◆ TEXT PROVIDED ◆
::::::::::
I could keep going down this UEFI/GRUB rabbit hole… but instead of fighting Silverblue’s structure, it seems like I should be able to embrace it: Freshly install Silverblue on the target machine, install the same layers with rpm-ostree, then copy the user data. Isn’t that supposed to be one of the primary benefits that justifies the complexity of having a readonly system partition?

The problem there is: the only answers I could find regarding how to back up and restore Silverblue are uselessly vague suggestions without proof of work or meandering and contradictory. And that’s wrong, after all, because passwd is completely absent from the var and home subvolumes - so there is user-specific persistent state in the root subvolume. And restoring the root subvolume onto the new machine will break its ability to boot because GRUB and the /boot/ostree contents won’t reference the correct ostree folders in /.
::::::::::
◆ EXCERPTED RECORDS ◆
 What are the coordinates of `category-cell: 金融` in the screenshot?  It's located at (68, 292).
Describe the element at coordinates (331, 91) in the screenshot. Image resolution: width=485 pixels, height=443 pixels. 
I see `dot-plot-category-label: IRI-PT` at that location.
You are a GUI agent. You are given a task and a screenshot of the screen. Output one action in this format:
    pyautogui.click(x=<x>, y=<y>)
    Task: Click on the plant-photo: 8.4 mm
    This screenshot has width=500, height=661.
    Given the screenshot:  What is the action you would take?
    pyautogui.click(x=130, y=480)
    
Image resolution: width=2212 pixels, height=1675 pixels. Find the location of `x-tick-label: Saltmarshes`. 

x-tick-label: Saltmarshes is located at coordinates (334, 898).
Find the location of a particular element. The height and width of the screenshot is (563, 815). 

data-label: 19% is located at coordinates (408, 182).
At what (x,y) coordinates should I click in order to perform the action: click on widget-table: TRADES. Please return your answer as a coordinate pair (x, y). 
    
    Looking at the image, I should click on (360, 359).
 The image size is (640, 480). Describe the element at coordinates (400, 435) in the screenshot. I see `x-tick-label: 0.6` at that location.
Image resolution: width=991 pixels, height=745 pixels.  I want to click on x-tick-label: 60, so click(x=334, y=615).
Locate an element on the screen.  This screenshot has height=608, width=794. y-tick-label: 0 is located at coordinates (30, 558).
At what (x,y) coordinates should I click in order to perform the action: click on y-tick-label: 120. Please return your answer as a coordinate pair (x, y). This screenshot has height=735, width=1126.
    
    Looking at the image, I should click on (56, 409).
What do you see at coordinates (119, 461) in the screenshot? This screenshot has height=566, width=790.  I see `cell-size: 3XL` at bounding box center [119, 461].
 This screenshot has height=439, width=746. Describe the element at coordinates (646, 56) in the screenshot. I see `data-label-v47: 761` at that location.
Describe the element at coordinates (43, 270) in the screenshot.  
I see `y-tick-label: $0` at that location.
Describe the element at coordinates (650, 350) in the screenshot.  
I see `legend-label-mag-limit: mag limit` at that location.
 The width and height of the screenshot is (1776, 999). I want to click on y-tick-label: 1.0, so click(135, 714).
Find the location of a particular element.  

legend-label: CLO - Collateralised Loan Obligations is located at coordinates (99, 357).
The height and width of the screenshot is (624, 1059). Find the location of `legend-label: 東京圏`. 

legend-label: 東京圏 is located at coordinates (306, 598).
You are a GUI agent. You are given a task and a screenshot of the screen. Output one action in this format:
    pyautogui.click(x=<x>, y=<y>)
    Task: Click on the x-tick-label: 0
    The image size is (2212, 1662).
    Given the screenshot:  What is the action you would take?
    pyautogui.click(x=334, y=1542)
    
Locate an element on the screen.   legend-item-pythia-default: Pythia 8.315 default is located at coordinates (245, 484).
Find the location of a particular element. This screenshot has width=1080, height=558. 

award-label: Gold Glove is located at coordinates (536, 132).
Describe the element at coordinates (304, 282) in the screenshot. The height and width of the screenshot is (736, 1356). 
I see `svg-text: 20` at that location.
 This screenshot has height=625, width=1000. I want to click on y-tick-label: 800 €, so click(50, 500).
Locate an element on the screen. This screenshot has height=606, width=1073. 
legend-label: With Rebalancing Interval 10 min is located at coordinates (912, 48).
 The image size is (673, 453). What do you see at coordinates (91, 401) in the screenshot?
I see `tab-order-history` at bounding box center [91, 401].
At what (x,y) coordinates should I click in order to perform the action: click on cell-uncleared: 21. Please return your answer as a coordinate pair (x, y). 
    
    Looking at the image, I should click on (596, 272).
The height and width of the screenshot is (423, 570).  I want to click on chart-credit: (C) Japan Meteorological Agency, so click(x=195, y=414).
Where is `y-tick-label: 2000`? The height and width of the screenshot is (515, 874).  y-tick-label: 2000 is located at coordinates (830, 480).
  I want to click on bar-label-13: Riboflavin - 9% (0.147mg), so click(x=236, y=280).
::::::::::
◆ QUESTIONS TO ANSWER ◆
[1] In the text about moving a Silverblue system to a new machine, what is completely absent from the var and home subvolumes?
[2] Write a continuation of the text about moving a Silverblue system to a new machine, starting after its final sentence.
The items play no part in what is asked here.

◆ LIST OF ANSWERS ◆
[1] passwd

[2]
So… what am I supposed to do here? Are there any viable ways to transfer a Silverblue system image from one UEFI machine to another? Or is the only truly supported option to start fresh and restore or reconstruct account/apps/settings/files separately?

AFAIK there are no hardware specific bits put into the OS at install time that should prevent just relocating the drive from the old machine to the new one. You have already noted and addressed the issues with UUIDs and cloning the drive without also verifying that the UUIDs are updated.
UUIDs needed would need to be updated in /etc/fstab, /boot/efi/EFI/fedora/grub.cfg and /boot/loader/entries. Also dracut may need to update the initramfs image.

All that is easily done on a normal system but I don’t know how silverblue would manage that.

There are different approaches.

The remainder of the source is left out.